### Task description
Take the line that contains "Task: Click the winner's rating number" and all lines after it, up to and including the last line of the data, and write them out exactly; nothing else belongs in the answer.
[Start of section]
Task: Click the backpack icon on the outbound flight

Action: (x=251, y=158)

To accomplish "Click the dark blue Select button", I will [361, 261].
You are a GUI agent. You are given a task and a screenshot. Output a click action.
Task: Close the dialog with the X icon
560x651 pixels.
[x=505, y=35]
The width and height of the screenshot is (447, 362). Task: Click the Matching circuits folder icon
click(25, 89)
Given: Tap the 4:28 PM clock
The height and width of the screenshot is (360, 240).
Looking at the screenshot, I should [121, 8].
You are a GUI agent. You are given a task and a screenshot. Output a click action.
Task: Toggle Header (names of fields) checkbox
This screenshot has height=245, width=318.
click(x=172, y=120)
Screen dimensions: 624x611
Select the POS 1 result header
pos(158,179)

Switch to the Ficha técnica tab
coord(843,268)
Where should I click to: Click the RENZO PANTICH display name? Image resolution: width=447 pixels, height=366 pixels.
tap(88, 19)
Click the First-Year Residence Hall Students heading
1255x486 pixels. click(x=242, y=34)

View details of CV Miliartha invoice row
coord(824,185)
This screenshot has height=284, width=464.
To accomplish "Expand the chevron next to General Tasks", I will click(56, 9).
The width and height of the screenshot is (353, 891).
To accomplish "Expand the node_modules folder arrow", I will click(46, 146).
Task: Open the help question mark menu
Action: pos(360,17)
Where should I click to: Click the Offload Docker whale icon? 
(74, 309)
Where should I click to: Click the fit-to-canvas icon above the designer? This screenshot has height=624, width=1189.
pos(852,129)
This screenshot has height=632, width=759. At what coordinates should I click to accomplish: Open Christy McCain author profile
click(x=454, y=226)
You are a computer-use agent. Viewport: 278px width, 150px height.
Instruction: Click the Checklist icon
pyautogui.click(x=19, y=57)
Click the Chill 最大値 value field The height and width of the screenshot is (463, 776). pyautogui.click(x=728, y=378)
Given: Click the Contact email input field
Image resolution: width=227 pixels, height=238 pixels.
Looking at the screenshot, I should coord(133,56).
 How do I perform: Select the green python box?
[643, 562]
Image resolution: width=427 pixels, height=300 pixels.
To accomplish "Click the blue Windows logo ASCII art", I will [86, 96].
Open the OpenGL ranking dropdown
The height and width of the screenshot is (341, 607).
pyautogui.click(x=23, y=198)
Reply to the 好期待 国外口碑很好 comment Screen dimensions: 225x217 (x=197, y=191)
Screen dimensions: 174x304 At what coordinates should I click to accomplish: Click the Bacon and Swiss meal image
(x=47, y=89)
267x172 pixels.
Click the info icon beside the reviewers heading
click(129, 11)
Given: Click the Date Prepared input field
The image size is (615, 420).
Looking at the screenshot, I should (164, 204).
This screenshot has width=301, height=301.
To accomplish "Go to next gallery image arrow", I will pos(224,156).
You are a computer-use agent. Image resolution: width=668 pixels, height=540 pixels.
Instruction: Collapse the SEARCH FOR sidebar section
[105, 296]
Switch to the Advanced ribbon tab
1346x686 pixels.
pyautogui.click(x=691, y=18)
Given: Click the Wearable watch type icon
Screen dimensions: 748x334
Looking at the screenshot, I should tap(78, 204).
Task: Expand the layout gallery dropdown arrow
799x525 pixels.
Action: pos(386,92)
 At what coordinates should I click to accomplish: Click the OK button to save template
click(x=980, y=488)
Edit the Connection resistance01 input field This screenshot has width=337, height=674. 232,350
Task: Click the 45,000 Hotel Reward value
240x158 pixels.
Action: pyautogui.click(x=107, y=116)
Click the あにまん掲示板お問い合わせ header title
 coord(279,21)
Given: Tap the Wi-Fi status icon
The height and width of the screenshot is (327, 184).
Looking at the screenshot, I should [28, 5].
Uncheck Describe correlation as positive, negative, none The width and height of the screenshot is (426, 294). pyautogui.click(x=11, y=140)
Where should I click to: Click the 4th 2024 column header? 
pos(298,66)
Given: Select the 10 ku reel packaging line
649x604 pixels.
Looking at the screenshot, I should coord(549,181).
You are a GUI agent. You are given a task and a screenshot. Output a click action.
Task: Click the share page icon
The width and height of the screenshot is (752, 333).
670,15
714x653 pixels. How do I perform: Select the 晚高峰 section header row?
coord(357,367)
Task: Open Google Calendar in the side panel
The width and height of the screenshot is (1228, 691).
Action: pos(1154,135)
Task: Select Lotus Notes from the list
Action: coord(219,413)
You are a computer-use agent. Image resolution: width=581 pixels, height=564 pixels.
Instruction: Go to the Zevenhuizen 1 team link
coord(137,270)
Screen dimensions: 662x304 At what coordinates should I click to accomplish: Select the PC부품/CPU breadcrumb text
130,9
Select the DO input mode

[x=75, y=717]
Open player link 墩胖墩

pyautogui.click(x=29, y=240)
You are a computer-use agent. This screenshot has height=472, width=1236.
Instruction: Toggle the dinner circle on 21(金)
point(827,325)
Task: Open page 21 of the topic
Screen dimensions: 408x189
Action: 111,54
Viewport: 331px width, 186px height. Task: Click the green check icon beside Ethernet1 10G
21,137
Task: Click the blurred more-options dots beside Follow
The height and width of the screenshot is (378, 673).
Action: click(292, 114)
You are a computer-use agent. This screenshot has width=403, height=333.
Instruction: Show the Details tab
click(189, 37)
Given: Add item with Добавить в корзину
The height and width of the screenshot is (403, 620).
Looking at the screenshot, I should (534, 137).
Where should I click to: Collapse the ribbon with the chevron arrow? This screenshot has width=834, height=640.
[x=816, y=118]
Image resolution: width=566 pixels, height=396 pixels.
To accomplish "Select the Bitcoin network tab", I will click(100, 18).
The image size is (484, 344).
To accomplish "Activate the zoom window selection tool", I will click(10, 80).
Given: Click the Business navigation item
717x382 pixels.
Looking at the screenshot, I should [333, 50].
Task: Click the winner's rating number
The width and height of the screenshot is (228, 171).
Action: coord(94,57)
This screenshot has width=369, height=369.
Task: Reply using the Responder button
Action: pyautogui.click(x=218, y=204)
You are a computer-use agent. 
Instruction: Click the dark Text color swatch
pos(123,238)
[End of section]
### Exercise output
Task: Click the winner's rating number
The width and height of the screenshot is (228, 171).
Action: coord(94,57)
This screenshot has width=369, height=369.
Task: Reply using the Responder button
Action: pyautogui.click(x=218, y=204)
You are a computer-use agent. 
Instruction: Click the dark Text color swatch
pos(123,238)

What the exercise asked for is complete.